Stated goal: From the line containing "The height and width of the screenshot is (488, 626)." up to and including the line containing "pyautogui.click(x=163, y=145)", rewrite the entries with "Excel" switched to "CSV" and all else unchanged.

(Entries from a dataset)
※ ※ ※
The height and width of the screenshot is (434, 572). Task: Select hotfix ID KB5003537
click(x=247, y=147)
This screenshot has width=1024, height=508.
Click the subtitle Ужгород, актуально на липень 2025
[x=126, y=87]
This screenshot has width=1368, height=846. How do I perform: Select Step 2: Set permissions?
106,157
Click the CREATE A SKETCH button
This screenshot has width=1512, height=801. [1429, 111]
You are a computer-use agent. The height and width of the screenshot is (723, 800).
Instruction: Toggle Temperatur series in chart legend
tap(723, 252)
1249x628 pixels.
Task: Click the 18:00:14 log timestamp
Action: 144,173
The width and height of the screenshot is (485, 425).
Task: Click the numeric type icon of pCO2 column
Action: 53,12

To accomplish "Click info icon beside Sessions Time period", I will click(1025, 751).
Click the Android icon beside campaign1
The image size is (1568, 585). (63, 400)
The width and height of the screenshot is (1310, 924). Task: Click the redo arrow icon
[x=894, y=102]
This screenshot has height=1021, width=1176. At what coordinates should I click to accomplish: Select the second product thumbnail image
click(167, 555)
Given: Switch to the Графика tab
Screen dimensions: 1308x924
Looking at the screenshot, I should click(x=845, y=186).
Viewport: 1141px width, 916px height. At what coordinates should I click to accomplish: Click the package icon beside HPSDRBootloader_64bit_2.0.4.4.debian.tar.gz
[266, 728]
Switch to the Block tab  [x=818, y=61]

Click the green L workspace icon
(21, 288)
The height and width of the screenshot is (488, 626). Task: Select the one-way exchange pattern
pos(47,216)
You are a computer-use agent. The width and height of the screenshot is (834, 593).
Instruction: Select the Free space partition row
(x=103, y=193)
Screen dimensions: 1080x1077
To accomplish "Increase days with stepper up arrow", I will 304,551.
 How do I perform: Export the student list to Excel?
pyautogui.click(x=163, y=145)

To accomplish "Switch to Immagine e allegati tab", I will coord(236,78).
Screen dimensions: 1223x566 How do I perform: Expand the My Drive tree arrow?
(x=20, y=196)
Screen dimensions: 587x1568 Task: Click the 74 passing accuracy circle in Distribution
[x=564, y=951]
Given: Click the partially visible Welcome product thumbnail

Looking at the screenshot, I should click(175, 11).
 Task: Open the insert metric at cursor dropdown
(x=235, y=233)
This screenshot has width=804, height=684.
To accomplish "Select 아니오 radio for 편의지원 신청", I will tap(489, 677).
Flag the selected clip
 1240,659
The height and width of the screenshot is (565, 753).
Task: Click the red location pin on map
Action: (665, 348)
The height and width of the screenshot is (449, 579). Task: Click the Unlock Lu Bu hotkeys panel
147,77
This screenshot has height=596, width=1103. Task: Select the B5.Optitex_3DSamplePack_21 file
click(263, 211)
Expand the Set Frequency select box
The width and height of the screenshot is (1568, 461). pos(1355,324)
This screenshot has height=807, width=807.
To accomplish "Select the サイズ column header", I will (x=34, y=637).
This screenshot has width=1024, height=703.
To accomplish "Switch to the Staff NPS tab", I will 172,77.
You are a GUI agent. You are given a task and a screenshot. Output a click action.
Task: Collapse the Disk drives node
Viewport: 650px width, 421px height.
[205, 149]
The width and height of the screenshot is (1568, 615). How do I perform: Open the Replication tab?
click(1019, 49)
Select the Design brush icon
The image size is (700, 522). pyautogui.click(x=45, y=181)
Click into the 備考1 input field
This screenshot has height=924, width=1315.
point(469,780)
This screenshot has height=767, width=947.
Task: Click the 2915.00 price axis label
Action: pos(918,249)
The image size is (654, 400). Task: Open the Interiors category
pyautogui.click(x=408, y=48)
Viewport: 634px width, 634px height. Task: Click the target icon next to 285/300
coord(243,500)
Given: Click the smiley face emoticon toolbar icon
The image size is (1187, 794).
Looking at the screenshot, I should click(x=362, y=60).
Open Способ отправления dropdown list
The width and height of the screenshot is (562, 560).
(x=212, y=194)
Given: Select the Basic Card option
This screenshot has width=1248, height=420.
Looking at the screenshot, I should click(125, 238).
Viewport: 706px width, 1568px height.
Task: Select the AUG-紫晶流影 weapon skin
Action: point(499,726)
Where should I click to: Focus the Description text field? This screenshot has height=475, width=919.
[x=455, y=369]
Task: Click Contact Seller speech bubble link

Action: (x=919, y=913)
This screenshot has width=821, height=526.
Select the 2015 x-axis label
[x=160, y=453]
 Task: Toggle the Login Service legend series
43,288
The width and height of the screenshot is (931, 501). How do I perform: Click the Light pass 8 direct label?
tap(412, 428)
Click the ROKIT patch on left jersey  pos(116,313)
※ ※ ※
Output of the task:
The height and width of the screenshot is (488, 626). Task: Select the one-way exchange pattern
pos(47,216)
You are a computer-use agent. The width and height of the screenshot is (834, 593).
Instruction: Select the Free space partition row
(x=103, y=193)
Screen dimensions: 1080x1077
To accomplish "Increase days with stepper up arrow", I will 304,551.
 How do I perform: Export the student list to CSV?
pyautogui.click(x=163, y=145)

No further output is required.